*** Opening of PASSAGE FOR REVIEW ***

February 24, 1871 (a Friday)

Charles Darwin

On this date, the first edition of Charles Darwin’s The Descent of Man, and Selection in Relation to Sex was published in two volumes. The word “evolution” appeared for the first time in any of his works. This first issue was of 2,500 copies.

February 23, 1863 (a Monday)

Chamberlain and Cycads in the University of Chicago Greenhouse

On this date, the American botanist Charles Joseph Chamberlain was born near Sullivan, Ohio. His research into the structure and life cycles of primitive plants (cycads) enabled him to suggest a course of evolutionary development for the egg and embryo of seed plants (spermatophytes) and to speculate about a cycad origin for flowering plants (angiosperms).

Chamberlain first studied botany and zoology at Oberlin College. After spending several years as a school teacher and administrator, he entered the University of Chicago where in 1897 he received the first doctorate in botany awarded by that institution. He organized and directed the botanical laboratories at the University of Chicago (1897-1931), where, with plants collected in Mexico, Australia, New Zealand, South Africa, and Cuba, he created the world’s foremost collection of living cycads. His comprehensive work entitled Gymnosperms: Structure and Evolution was published in 1935.

February 20, 1835 (a Friday)

Charles Darwin by G Richmond.

On this date, a massive earthquake hit Valdivia, Chile and Charles Darwin was right in the middle of the action. While HMS Beagle tried to make anchorage at Concepcion, Darwin was dropped off at the island of Quiriquina. During his exploration of the island, he discovered areas of land that had risen a few feet due to the earthquake. Darwin was very excited about this find, as it was direct evidence that the Andes mountains, and indeed all of South America, were very slowly rising above the ocean. This confirmed Charles Lyell’s theory that land masses rose in tiny increments over an extremely long period of time. Given this fact, Darwin accepted the idea that the earth must be extremely old. The next day he went by ship to the town of Talcuhano, and from there rode by horse to Concepcion to meet up with HMS Beagle. As the Beagle sailed from Concepcion, Darwin wrote in a letter to his sister Caroline:

We are now on our road from Concepcion. The papers will have told you about the great Earthquake of the 20th of February. I suppose it certainly is the worst ever experienced in Chili [sic]. It is no use attempting to describe the ruins – it is the most awful spectacle I ever beheld. The town of Concepcion is now nothing more than piles and lines of bricks, tiles and timbers – it is absolutely true there is not one house left habitable; some little hovels builts of sticks and reeds in the outskirts of the town have not been shaken down and these now are hired by the richest people. The force of the shock must have been immense, the ground is traversed by rents, the solid rocks are shivered, solid buttresses 6-10 feet thick are broken into fragments like so much biscuit. How fortunate it happened at the time of day when many are out of their houses and all active: if the town had been over thrown in the night, very few would have escaped to tell the tale. We were at Valdivia at the time. The shock there was considered very violent, but did no damage owing to the houses being built of wood. I am very glad we happened to call at Concepcion so shortly afterwards: it is one of the three most interesting spectacles I have beheld since leaving England – A Fuegian Savage – Tropical Vegetation – and the ruins of Concepcion. It is indeed most wonderful to witness such desolation produced in three minutes of time.

*** Close of PASSAGE FOR REVIEW ***

_BRIEF_
Pick up the calendar entries on Darwin and Chamberlain after their final sentence and keep writing. The rows below have nothing to do with the calendar entries on Darwin and Chamberlain.

*** Opening of SOURCE INFORMATION ***

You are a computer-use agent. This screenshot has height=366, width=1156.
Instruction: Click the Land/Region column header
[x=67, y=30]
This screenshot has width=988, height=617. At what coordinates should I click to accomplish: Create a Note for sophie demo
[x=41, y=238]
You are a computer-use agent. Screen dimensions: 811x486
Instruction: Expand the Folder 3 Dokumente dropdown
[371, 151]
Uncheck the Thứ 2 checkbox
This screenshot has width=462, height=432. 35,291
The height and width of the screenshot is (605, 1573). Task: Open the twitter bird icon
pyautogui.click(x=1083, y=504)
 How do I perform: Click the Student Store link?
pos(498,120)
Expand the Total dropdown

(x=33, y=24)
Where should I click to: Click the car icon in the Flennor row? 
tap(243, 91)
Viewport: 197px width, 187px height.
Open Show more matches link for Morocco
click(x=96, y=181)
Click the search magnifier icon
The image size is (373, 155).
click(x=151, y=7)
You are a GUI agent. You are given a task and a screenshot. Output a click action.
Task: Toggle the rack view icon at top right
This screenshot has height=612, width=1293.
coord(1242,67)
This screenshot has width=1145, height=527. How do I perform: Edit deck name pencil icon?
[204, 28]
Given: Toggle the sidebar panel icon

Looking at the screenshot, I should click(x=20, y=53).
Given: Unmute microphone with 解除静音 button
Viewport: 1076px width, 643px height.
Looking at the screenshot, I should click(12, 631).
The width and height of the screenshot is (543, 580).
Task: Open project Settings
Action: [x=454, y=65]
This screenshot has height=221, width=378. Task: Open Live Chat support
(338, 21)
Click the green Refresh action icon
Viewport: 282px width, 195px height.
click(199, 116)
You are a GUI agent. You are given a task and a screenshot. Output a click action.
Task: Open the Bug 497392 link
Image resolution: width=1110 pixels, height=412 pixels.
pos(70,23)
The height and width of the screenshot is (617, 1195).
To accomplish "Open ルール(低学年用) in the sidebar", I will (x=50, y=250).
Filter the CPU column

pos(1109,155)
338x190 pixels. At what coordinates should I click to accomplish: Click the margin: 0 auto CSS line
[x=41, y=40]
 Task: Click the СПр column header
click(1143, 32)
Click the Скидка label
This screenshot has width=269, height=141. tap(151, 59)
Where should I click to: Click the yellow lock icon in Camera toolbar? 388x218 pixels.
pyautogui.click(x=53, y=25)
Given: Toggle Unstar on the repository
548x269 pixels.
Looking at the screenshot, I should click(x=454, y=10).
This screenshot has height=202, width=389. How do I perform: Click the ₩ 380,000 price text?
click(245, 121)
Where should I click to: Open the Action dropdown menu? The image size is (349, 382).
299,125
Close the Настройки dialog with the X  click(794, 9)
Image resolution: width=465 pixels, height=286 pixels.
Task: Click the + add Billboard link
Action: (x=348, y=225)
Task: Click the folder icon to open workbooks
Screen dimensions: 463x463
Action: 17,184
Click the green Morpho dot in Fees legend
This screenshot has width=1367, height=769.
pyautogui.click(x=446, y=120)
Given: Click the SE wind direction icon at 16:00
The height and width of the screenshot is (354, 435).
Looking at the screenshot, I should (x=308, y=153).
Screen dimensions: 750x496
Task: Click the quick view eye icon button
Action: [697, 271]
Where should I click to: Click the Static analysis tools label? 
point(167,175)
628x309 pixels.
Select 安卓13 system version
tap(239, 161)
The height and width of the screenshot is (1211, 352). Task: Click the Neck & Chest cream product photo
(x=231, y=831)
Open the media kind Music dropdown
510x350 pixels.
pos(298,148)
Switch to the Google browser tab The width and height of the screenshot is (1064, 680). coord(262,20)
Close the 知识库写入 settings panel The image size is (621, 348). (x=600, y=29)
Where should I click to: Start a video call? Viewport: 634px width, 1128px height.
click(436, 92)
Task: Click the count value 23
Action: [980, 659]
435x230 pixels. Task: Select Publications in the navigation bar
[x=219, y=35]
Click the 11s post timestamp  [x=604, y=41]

*** Close of SOURCE INFORMATION ***

_RESPONSE TO THIS TASK_
February 19, 1942 (a Thursday)

Order posting.

On this date, President Franklin Roosevelt signed Executive Order 9066, authorizing the War Department to define military areas in the western states and to exclude from them anyone who might threaten the war effort.  Key U.S. leaders claimed that all people of Japanese ancestry on the West Coast of the U.S. posed a risk to national security. This led to the internment of tens of thousands of Japanese-Americans in what Roosevelt called “concentration camps,” often located in Native American reservations.

When war had seemed imminent with Japan in the Fall of 1941, Roosevelt had assigned a Chicago businessman, Curtis B. Munson, to be a special representative of the State Department and to go to the West Coast and Hawaii to determine the degree of loyalty to be found among the residents of Japanese descent.  Munson toured Hawaii and the Pacific Coast and interviewed Army and Navy intelligence officers, military commanders, city officials, and the Federal Bureau of Investigation. The overall result of his twenty-five page report was that:

. . . there is no Japanese “problem” on the Coast. There will be no armed uprising of Japanese. There will undoubtedly be some sabotage financed by Japan and executed largely by imported agents.

. . . for the most part, the local Japanese are loyal to the U.S. or, at worst, hope that by remaining quiet they can avoid concentration camps or irresponsible mobs. We do not believe that they would be at least any more loyal than any other racial group in the United States with whom we went to war.

Munson’s report was submitted to the White House on November 7, 1941. It was then circulated to several Cabinet officials, including Secretary of War Henry L. Stimson, Secretary of the Navy Frank Knox, Attorney General Francis Biddle, and Secretary of State Cordell Hull. On February 5, 1942, Stimson sent a copy of the so-called Munson Report to President Roosevelt, along with a memo stating that War Department officials had carefully studied the document.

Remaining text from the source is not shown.